## EXERCISE DETAILS
From the records below, find each line with the string "computer" and copy it.

[Items from a dataset]
++++++

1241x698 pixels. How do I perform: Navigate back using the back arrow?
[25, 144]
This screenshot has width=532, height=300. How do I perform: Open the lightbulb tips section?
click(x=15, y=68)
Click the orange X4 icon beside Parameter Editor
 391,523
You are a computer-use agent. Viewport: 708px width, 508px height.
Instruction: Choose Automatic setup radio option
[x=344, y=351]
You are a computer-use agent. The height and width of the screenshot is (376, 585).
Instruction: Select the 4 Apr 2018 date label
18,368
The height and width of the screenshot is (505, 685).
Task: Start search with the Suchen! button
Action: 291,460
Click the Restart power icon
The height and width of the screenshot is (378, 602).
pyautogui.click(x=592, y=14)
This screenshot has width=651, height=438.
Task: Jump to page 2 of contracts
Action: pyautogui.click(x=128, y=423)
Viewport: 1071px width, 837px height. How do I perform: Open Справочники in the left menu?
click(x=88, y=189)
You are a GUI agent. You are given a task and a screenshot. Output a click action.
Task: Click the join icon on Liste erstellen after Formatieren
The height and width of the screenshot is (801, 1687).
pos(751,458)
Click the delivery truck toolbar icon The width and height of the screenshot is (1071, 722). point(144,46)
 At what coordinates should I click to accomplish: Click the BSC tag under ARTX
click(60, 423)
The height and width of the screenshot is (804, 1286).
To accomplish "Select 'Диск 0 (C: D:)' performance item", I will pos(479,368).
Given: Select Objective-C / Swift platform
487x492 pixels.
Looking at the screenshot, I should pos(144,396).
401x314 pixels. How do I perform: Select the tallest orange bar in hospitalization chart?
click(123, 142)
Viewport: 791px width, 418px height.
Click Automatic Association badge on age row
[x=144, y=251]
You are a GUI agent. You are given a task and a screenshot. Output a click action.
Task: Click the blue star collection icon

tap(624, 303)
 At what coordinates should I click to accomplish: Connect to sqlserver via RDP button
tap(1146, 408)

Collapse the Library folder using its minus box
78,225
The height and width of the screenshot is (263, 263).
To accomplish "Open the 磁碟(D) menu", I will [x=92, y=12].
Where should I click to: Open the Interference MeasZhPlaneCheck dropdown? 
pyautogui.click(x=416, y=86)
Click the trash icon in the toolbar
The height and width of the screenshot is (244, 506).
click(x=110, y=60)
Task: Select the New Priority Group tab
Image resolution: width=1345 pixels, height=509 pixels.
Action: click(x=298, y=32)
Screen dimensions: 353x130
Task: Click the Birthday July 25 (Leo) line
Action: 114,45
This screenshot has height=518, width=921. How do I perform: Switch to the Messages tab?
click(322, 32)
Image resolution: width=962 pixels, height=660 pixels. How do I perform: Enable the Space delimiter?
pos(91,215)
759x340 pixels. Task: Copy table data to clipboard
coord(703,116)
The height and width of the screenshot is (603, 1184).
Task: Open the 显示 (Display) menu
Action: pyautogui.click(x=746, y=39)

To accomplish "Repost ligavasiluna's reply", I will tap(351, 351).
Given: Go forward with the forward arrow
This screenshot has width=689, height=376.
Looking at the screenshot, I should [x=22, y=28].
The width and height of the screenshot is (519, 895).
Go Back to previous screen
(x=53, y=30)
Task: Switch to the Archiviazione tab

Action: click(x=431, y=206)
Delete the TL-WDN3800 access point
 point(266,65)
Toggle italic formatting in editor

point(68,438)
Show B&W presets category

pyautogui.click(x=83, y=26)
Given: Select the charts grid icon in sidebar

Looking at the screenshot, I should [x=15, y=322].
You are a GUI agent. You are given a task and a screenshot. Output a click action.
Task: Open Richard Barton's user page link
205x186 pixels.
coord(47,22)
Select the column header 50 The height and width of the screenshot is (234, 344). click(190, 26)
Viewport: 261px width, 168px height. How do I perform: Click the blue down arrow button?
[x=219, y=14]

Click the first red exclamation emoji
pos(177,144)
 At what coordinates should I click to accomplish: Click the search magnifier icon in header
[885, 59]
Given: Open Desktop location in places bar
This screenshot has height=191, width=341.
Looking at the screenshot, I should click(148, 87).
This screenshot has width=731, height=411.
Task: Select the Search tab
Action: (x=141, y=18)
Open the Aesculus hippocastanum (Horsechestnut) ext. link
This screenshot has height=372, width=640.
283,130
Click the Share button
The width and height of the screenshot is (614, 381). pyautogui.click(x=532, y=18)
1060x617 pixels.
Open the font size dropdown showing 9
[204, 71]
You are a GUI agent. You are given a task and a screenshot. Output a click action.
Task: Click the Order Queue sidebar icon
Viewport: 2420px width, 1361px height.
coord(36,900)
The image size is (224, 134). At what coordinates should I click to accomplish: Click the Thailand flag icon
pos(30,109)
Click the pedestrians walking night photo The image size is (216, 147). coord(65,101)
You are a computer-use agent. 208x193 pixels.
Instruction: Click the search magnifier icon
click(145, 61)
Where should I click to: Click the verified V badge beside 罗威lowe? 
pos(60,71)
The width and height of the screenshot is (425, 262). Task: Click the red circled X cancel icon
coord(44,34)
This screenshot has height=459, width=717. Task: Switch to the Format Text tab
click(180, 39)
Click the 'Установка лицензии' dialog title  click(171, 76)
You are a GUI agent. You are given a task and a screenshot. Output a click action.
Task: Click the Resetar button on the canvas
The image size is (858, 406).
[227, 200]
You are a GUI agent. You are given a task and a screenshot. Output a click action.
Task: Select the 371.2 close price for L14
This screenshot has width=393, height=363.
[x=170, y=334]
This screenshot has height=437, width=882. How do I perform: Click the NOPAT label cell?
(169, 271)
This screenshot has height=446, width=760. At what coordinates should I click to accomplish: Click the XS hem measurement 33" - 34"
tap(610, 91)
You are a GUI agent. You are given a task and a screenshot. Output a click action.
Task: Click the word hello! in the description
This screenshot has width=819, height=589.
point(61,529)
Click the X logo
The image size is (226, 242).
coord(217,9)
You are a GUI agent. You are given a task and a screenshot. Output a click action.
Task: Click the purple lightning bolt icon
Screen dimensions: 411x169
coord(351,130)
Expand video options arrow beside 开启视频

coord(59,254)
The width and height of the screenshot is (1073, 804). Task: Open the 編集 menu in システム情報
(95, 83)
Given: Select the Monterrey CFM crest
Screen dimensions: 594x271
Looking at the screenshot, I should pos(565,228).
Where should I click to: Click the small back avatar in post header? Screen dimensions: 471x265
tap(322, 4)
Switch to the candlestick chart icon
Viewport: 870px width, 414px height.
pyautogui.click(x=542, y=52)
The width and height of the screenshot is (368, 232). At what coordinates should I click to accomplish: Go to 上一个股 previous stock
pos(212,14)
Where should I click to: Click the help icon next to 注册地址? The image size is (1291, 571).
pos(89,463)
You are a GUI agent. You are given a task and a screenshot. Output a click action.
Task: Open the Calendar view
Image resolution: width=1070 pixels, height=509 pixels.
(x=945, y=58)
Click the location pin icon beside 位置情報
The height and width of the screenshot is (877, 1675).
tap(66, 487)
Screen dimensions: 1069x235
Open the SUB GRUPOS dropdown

++++++

## RESPONSE FOR THIS EXERCISE
You are a computer-use agent. Viewport: 708px width, 508px height.
You are a computer-use agent. The height and width of the screenshot is (376, 585).
You are a computer-use agent. 208x193 pixels.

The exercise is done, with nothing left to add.